استخراج مدل برنامه ریزی خطی از پایگاه داده با استفاده از ابزار تجزیه و تحلیل انتهایی و شبکه های عصبی مصنوعی

Since formulating linear programming models from scratch is knowledge-intensive and, hence, very costly, knowledge-based formulation support systems have been proposed. The drawback of knowledge-based formulation support systems, however, is that they require that sufficient domain knowledge be captured in advance. Hence, the purpose of this paper is to propose a methodology that automatically recognizes and captures relevant knowledge on formulating linear programming models from a relational database. Our methodology has two components. First, first-cut models are recognized from a data dictionary via means-ends analysis (MEA). Second, valid first-cut models are isolated through the application of an artificial neural network technique. To demonstrate the integrity of our methodology, Model Miner, a prototype system, is described and tested.

Formulating linear program (LP) models from scratch is labor-intensive and costly. Formulation efforts include having to select decision variables and find linear dependencies between the left-hand side (LHS) and the right-hand side (RHS) of the model. Discerning complex relationships between database fields remains a research challenge (Fayyad, Piatetsky-Shapiro & Smyth, 1996). Because linear programming models are applicable to this case, relying on conventional discovery techniques is not efficient. For example, a module of a linear programming model consists of a set of modelling constructs that are related to each other, either by an objective function or by a constraint. These constructs offer a methodology by which linear programming models can be exacted from a database with both domain-independent and domain-specific knowledge. In this paper, we propose a two-phased LP model discovery method: a first-cut model discovery and a second-cut model discovery. The first-cut model discovery phase recognizes well-formed candidate modules from the data dictionary of a relational database. Then, a means-ends analysis (MEA) algorithm is applied. The second-cut model discovery phase selects a valid LP model among the candidate modules. In this phase, correct coefficient values are found by adopting a back propagation method. Model Miner, a prototype system, which is described in detail, tests the integrity of our methodology. The remainder of this paper is as follows. In Section 2, a literature survey on model formulation and MEA is described briefly. Overall framework for the LP model discovery is illustrated in Section 3. The first part, the first-cut model discovery from data dictionary, is delineated in Section 4. Section 5 shows the second-cut model discovery and how ANN is applied. In Section 6, a prototype system is given to show the feasibility of the proposed methodology. Finally, concluding remarks and future research issues are put in Section 7.

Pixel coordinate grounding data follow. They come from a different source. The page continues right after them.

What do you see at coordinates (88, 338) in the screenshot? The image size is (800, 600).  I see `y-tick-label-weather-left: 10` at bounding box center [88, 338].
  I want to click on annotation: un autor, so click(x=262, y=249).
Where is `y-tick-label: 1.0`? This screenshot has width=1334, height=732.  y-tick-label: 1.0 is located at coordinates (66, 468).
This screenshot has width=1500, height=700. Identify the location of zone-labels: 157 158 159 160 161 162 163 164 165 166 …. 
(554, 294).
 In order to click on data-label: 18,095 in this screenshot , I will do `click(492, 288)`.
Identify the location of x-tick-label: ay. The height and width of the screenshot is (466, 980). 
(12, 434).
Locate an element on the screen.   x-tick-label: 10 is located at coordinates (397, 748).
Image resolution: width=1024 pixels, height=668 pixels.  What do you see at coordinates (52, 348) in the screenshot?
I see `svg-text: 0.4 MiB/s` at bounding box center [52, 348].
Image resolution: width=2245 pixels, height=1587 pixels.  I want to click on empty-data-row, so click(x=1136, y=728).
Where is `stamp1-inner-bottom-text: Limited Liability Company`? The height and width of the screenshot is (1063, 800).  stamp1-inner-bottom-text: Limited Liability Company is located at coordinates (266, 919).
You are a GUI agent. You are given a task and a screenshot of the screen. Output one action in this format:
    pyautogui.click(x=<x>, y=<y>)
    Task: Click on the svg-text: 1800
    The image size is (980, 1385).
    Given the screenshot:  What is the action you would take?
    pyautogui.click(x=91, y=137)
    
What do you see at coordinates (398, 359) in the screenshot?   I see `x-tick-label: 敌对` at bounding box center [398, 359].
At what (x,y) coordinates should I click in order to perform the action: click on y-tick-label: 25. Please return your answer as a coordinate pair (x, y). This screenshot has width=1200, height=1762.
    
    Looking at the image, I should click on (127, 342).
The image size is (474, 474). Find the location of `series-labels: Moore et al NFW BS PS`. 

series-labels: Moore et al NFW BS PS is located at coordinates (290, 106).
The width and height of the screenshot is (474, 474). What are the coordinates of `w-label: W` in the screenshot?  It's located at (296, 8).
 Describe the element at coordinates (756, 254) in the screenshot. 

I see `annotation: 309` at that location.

This paper proposes a methodology that automatically recognises and captures relevant knowledge on formulating linear programming models from a relational database. The contributions of the proposed methodology are three-fold. First, this methodology produces a knowledge superior to the knowledge revealed in traditional data mining techniques. Our methodology combs the database for causality and classification, mines optimisation knowledge, and investigates how the linear programming models can be manipulated to reveal useful forms of knowledge buried in the corporate database. Second, in comparison with other knowledge-based model formulation support systems, our methodology provides decision makers with more general model formulation support. We separate generic and domain-specific formulation knowledge. We show how MEA and artificial ANN techniques can be combined to discover LP models from the database. This kind of methodology has applications to the data-oriented decision support systems like data warehousing and OLAP. Lastly, using our prototype, the first-cut model discovery and second-cut model discovery can maintain LP models according to the change of data structure and that of data value, respectively, to produce a newly modified LP model. This capability may overcome the limitations inherent to knowledge-based formulation support systems. Model Miner, a prototype system, demonstrates the feasibility of the algorithm proposed in this paper. Experimental results show that the algorithm works better than graduate students, when those students are provided only the primitive data set and a data dictionary. The proposed algorithm, however, is limited in scope. It does not apply to a non-linear programming model and this limitation is left for further research because the non-linearity would confound the selecting available operators.